# Multifunctional Mini Electric Hand Mixer Egg Coffee Whisk



## Stew (8/9/20)

I thought this was quite nifty. Do you think it would be of any use? $2.02
https://www.fasttech.com/products/2229/10035508/7752902

Reactions: Like 5 | Funny 1


----------



## DarthBranMuffin (8/9/20)

@Stew I actually bought one, have not gotten around to use it yet... so will be interesting to see other people's opinions on it too... good call there!

Reactions: Like 5


----------



## THE REAPER (8/9/20)

Stew said:


> I thought this was quite nifty. Do you think it would be of any use? $2.02
> https://www.fasttech.com/products/2229/10035508/7752902
> View attachment 206792
> View attachment 206793
> ...


I baught a cheap one the time i was mixing it worked but mine drained the battery too fast and i mean fast maybe used it to mix 3 juices and it already was turning slower. Maybe if you get the right one it will work longer but mine sucked. Ended up shaking. But it does work.

Reactions: Like 5


----------



## Stew (8/9/20)

THE REAPER said:


> I baught a cheap one the time i was mixing it worked but mine drained the battery too fast and i mean fast maybe used it to mix 3 juices and it already was turning slower. Maybe if you get the right one it will work longer but mine sucked. Ended up shaking. But it does work.


I have a transformer and variable resistor. LOL.

Reactions: Like 3 | Winner 2


----------



## KUDU (8/9/20)

Stew said:


> I thought this was quite nifty. Do you think it would be of any use? $2.02
> https://www.fasttech.com/products/2229/10035508/7752902
> View attachment 206792
> View attachment 206793
> ...



You can buy it at Crazy Stores for R40 odd Rands. I use mine to mix 30ml ( in the bottles )max.

:: Saved data entries ::
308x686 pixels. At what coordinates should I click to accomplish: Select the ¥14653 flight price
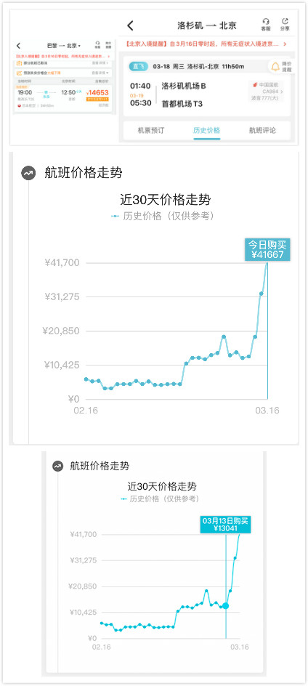(x=97, y=93)
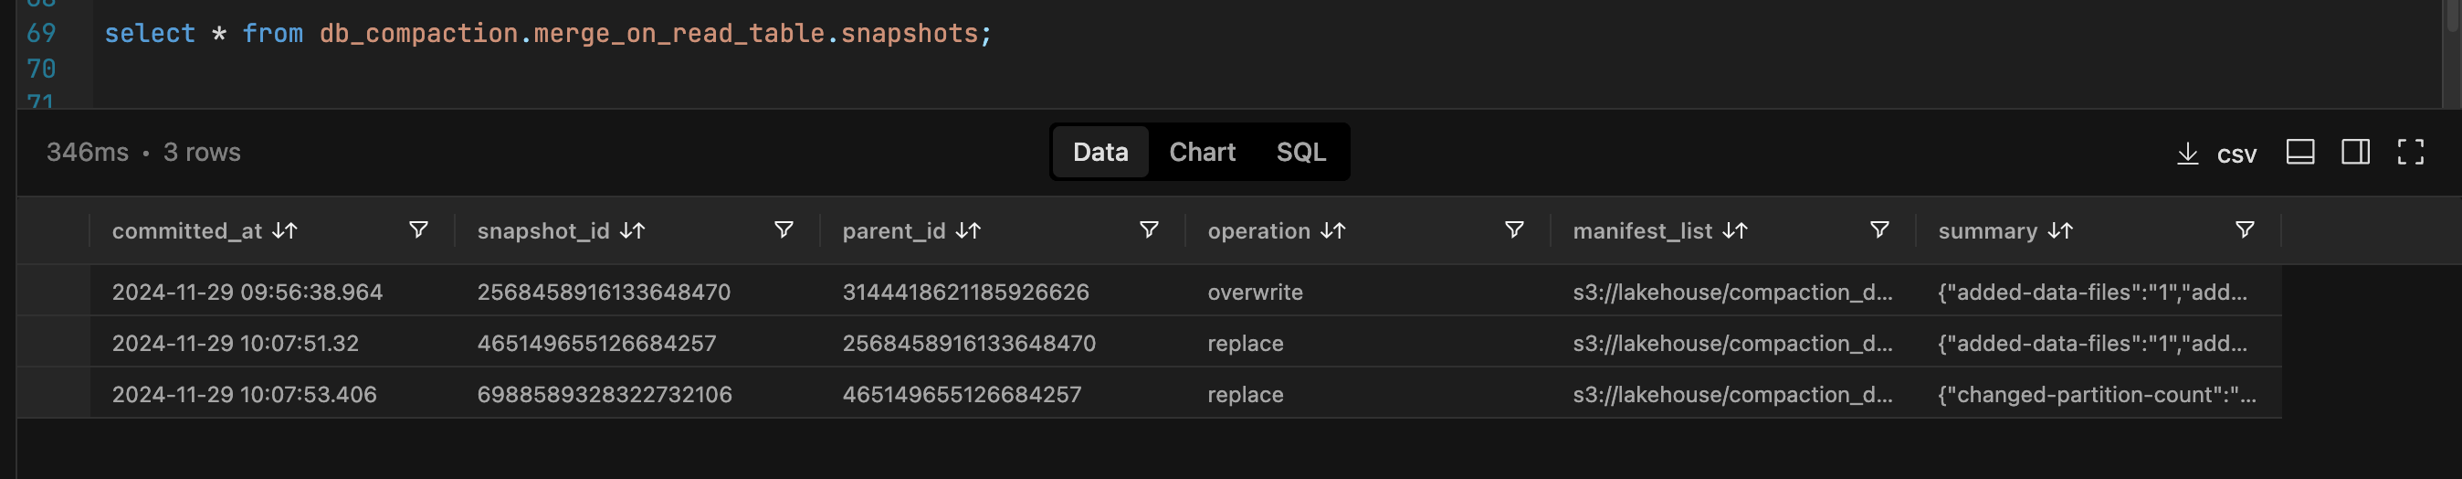Open filter for snapshot_id column
Image resolution: width=2462 pixels, height=479 pixels.
click(x=784, y=229)
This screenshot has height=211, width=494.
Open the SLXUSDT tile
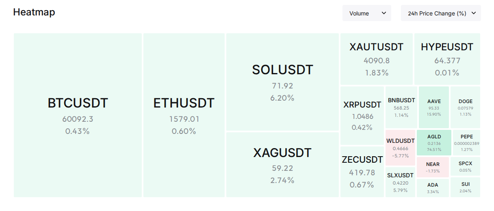click(x=401, y=182)
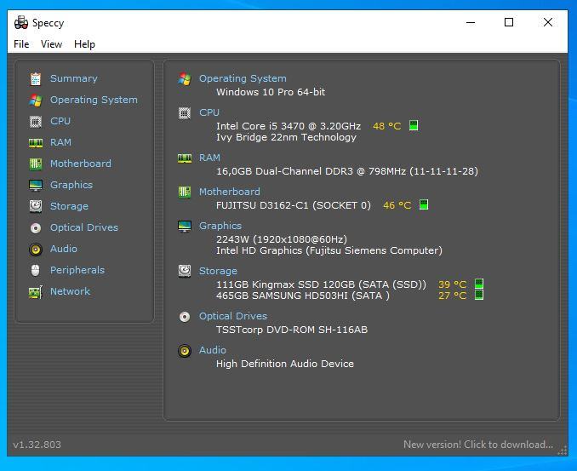Click the 48 °C CPU temperature value

386,126
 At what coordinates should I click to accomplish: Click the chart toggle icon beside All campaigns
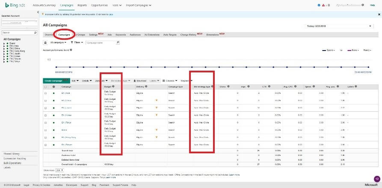[46, 42]
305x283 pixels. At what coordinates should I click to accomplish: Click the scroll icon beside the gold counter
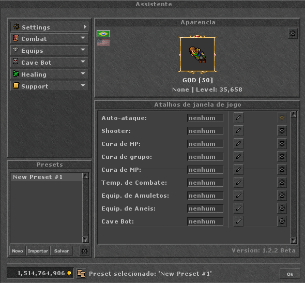coord(81,274)
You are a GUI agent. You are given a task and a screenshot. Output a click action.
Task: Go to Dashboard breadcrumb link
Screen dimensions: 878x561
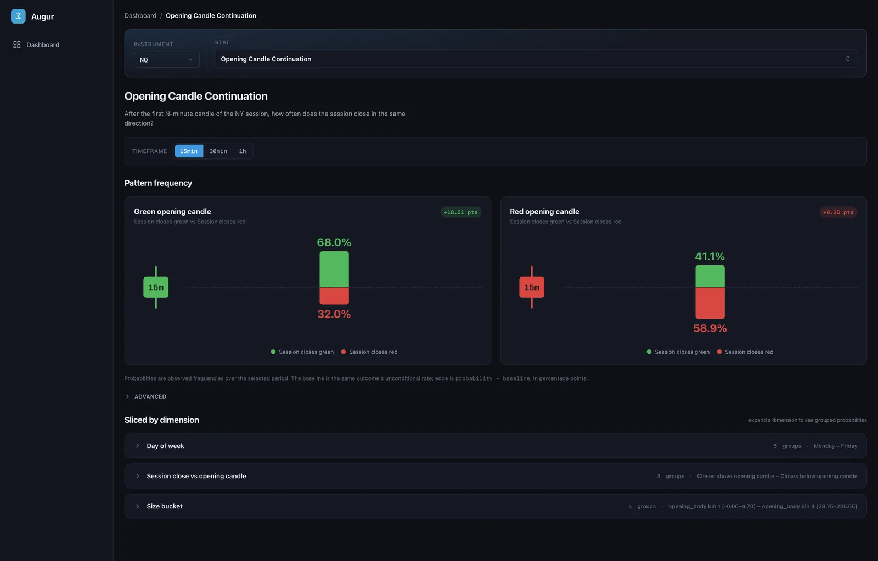pos(140,16)
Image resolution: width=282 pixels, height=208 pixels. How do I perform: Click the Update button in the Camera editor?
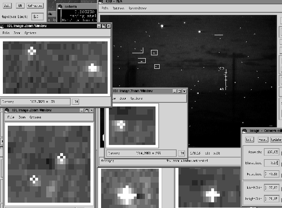(x=276, y=140)
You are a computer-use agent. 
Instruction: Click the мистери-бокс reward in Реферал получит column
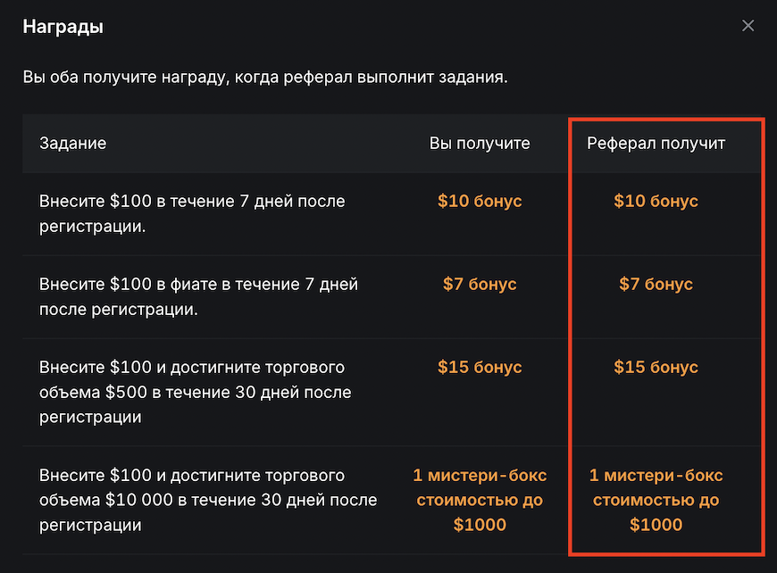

:: Exercise set ::
a - Output the passage of the forum thread that begins at the words "## KUDU (8/9/20)" and stops after the words "the bottles )max.", copied word for word.
b - Can you return the saved data entries unchanged, beginning at the line that has "You are a computer-use agent." and stopping after the last line of the entries, with the pictures left out?
The forum thread and the saved data entries have no connection to each other.

:: Answer set ::
a -
## KUDU (8/9/20)

Stew said:


> I thought this was quite nifty. Do you think it would be of any use? $2.02
> https://www.fasttech.com/products/2229/10035508/7752902
> View attachment 206792
> View attachment 206793
> ...



You can buy it at Crazy Stores for R40 odd Rands. I use mine to mix 30ml ( in the bottles )max.

b -
You are a computer-use agent. 
Instruction: Click the мистери-бокс reward in Реферал получит column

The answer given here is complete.